Pixel coordinate grounding data
○ ○ ○ ○ ○ ○ ○

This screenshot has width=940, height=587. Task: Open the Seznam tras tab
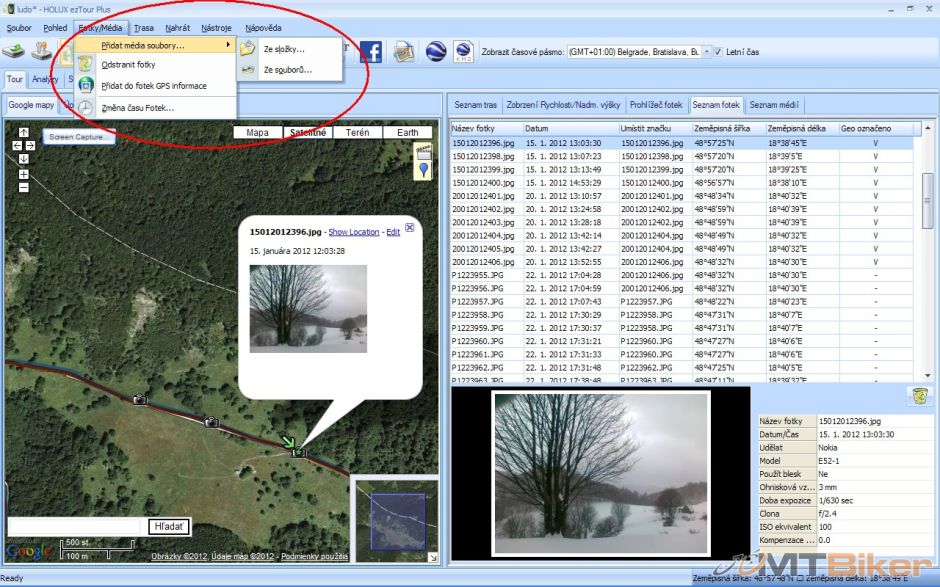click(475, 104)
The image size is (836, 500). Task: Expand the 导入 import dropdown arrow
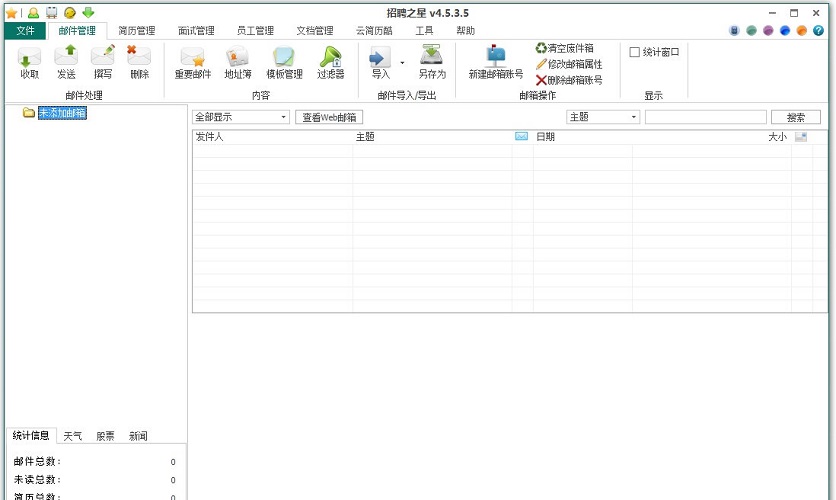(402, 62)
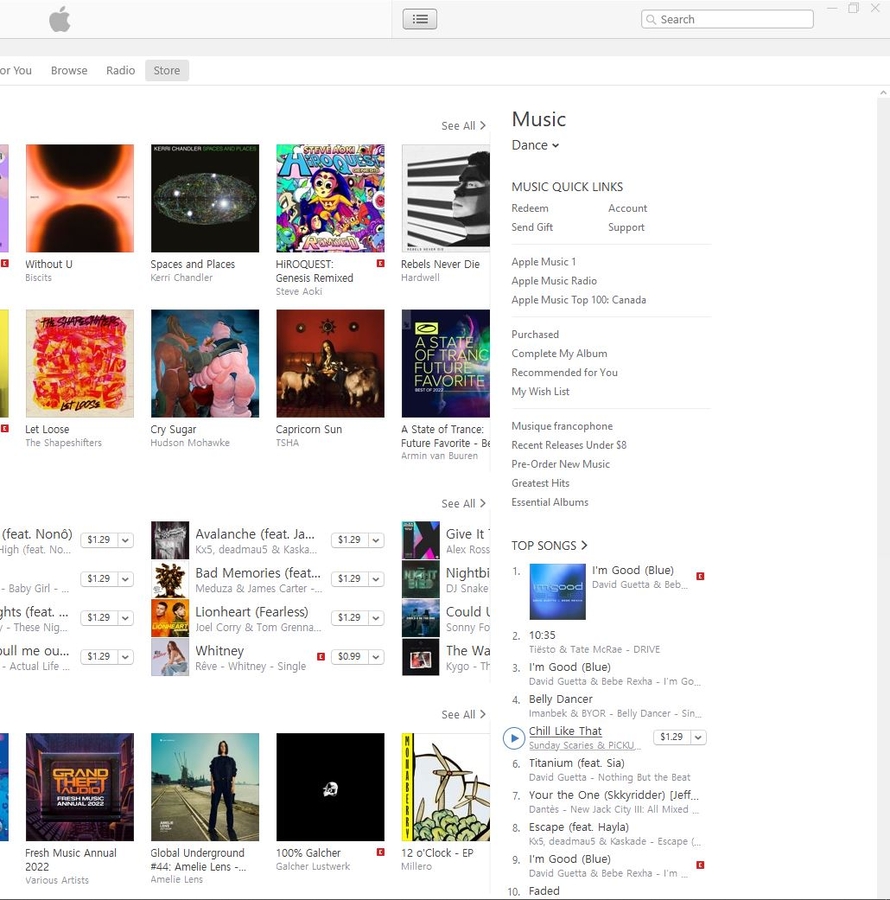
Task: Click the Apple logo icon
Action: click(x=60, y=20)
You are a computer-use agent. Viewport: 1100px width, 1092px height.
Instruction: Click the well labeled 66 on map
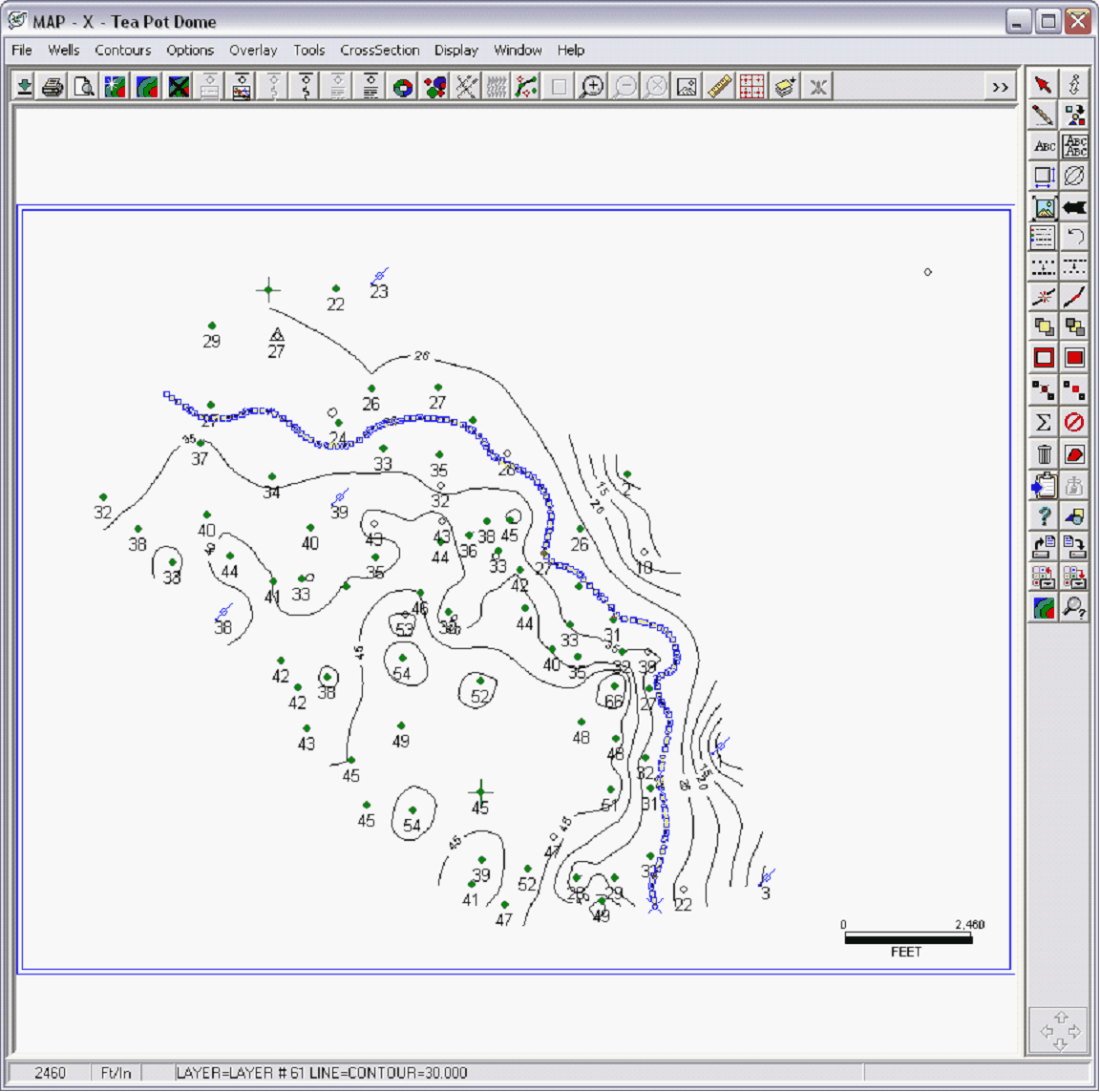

○ ○ ○ ○ ○ ○ ○

DESCRIPTION OF THE TASK – Your answer is all of the records restated word for word, pictures excluded.

TASK ANSWER –
This screenshot has width=940, height=587. Task: Open the Seznam tras tab
click(475, 104)
The image size is (836, 500). Task: Expand the 导入 import dropdown arrow
(402, 62)
Task: Click the Apple logo icon
Action: click(x=60, y=20)
You are a computer-use agent. Viewport: 1100px width, 1092px height.
Instruction: Click the well labeled 66 on map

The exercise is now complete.